Les Bulletins de l’Université de Toulouse nous éclairent sur les cours que donne Jean Séguy. Pierre Bec (Petite anthologie de la Lyrique Occitane du Moyen Âge), la Mirèio de Frédéric Mistral, Lo Gojat de Novémer Manciet, le recueil Vesper e la luna dels fraisses de René Nelli, sont au programme. Un second cours de «Linguistique et ethnographie» traite de la phonétique et de la morphologie de l’ancien occitan, d'éléments de géographie linguistique, d'onomastique occitane, des aires phonétiques de la Gascogne et du cycle de carnaval dans les Pyrénées. Toutes les époques littéraires seront couvertes par l'enseignement de Séguy puisqu'il traite également des œuvres de Bellaud de La Bellaudière et de Pey de Garros.
Ce changement qui se résume dans la nouvelle dénomination de la chaire fait entrer le terme «linguistique» et donne en même temps une plus grande place à la littérature moderne et contemporaine. L'enseignement se tourne enfin vers la linguistique de la langue contemporaine, vers l'onomastique, l'histoire, etc. Il faut reconnaître le tour de force qu’en publiant Le français parlé à Toulouse (1950, Privat) Séguy montre combien l'occitan qui connaît un certain déclin dans la ville rose d’après-guerre rentre en force dans la langue française. Il identifie ainsi un français régional toulousain qu'une branche de la sociolinguistique appellera le «francitan».

1950, Le français parlé à Toulouse, Toulouse, Privat.
1953, Les Noms populaires des plantes dans les Pyrénées centrales, Barcelona, C.S.I.C. Instituto de estudios pirenaicos.
1954-1973, Atlas linguistique et ethnographique de la Gascogne, Paris, Ed. du Centre National de la Recherche Scientifique.
1978, Poèmes chantés des Pyrénées gasconnes, textes réunis et présentés par Xavier Ravier et Jean Séguy, Paris, Éditions du C.N.R.S.

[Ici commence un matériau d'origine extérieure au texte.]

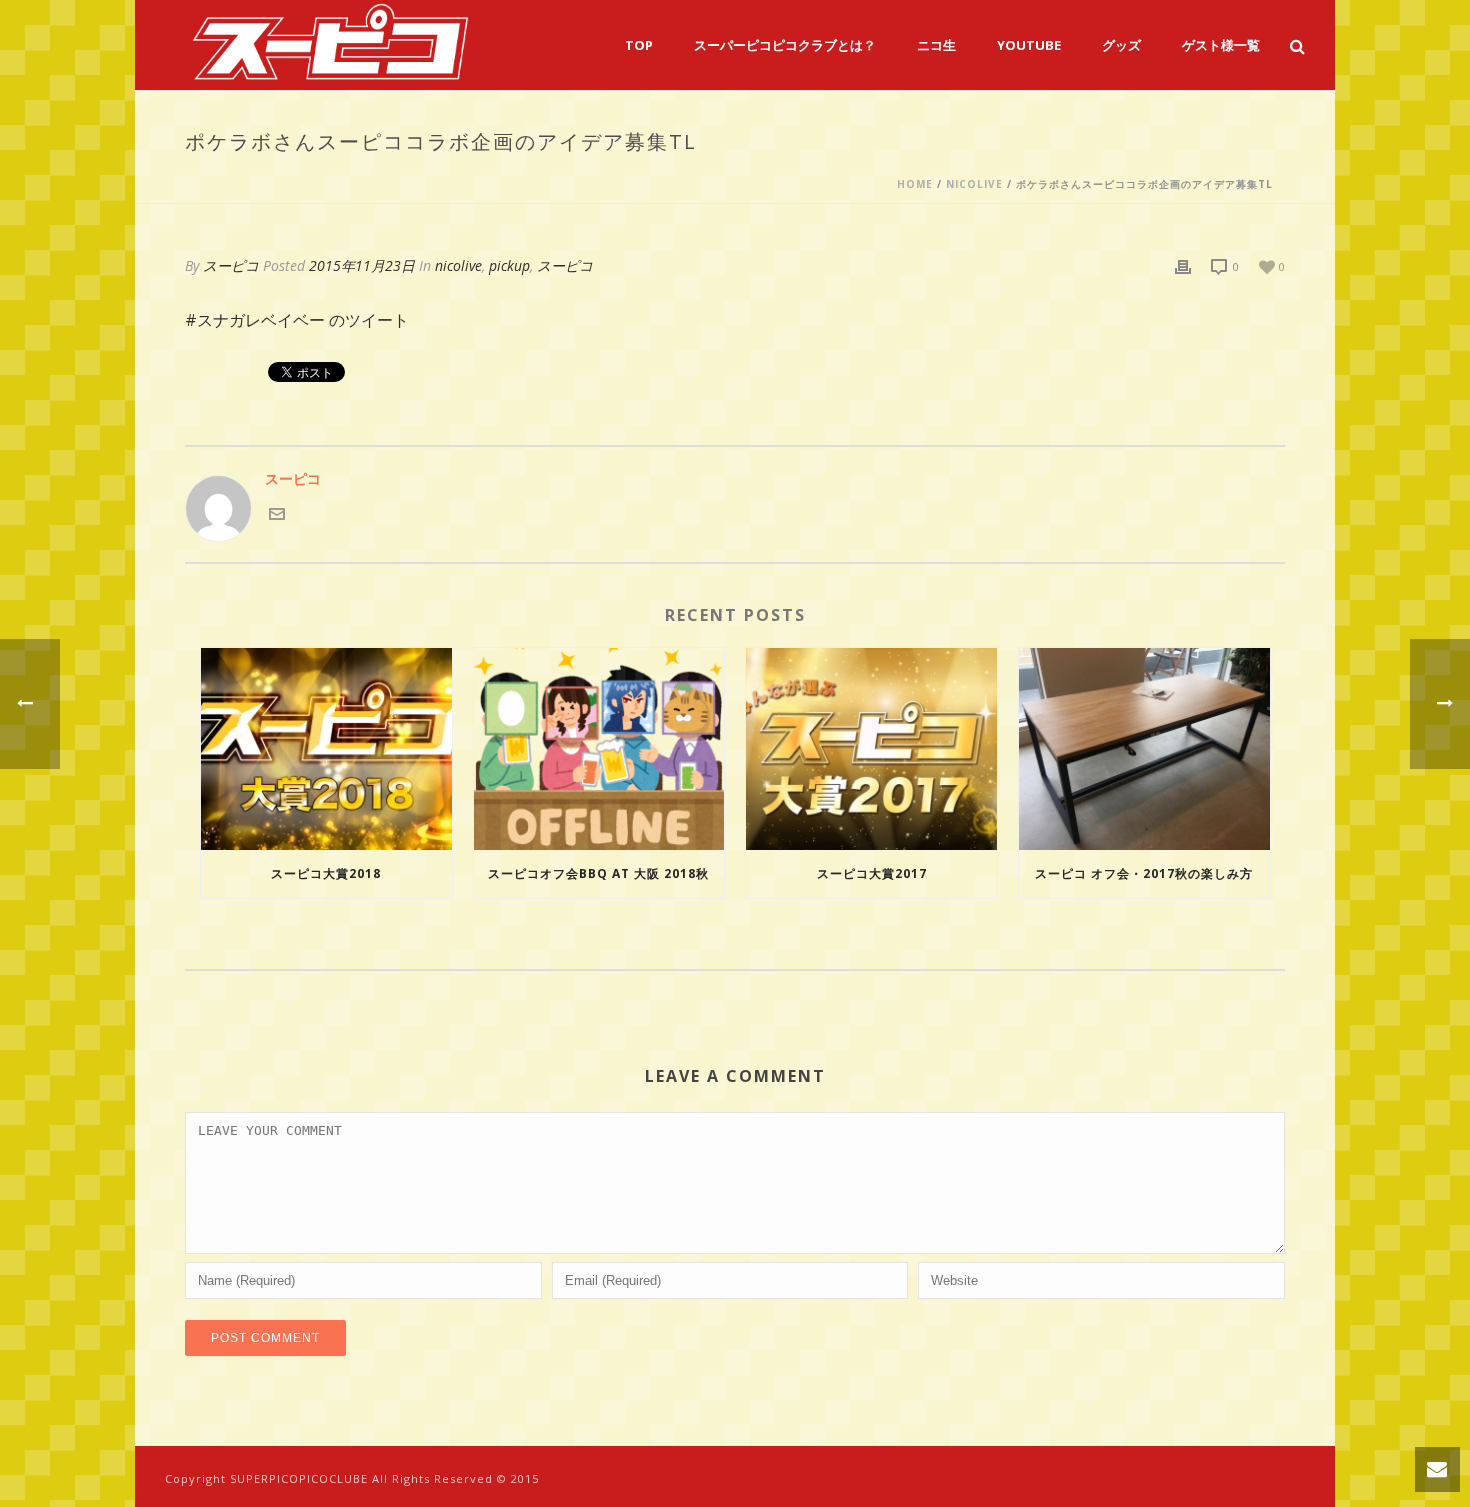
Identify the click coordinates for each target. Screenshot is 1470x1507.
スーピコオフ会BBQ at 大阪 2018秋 (598, 873)
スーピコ (231, 265)
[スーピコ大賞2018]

Ainsi les études occitanes à l'Université de Toulouse ont trouvé un nouvel essor avec l'ouverture de l'Université de Toulouse-Le Mirail. Un cursus complet a vu le jour. La tradition des études occitanes est perpétuée par la suite par des enseignants comme Christian Anatole (littérature comparée) et des professeurs qui ont pour nom Jacques Allières, Jean-Louis Fossat et Xavier Ravier.

Bibliographie

THOMAS, Joan, Lingüistica e renaissentisme occitan, Puèglaurenç, Institut d'Estudis Occitans, 2006.
THOMAS, Jean, « Orientations et influences de la Revue des langues romanes à la lecture statistique de ses sommaires », Revue des langues romanes 105, 2001.
GUITER, Henri, « La chaire de langues et littératures romanes (1878-1978) », L'Université de Montpellier, ses maîtres et ses étudiants depuis sept siècles (1289-1989), Actes du 61e Congrès de la Fédération Historique du Languedoc Méditérranéen et du Roussillon (Montpellier, 23 et 14 août 1989), Montpellier, F.H.L.M.R., 1995.
BERGOUNIOUX, Gabriel, Aux origines de la linguistique française, Paris, Pocket, 1994.
ROQUES, Gilles, « Antoine Thomas, étymologiste », in J.-P. Chambon et G. Lüdi (éds) avec la collaboration de H.-M. Gauger, F. Lestringant, G. Pinault, Discours étymologiques. Actes du Colloque international organisé à l'occasion du centenaire de la naissance de Walther von Wartburg (Bâle, Freiburg im Breisgau, Mulhouse, 16-18 mai 1988), Tübingen, Niemeyer, 1991.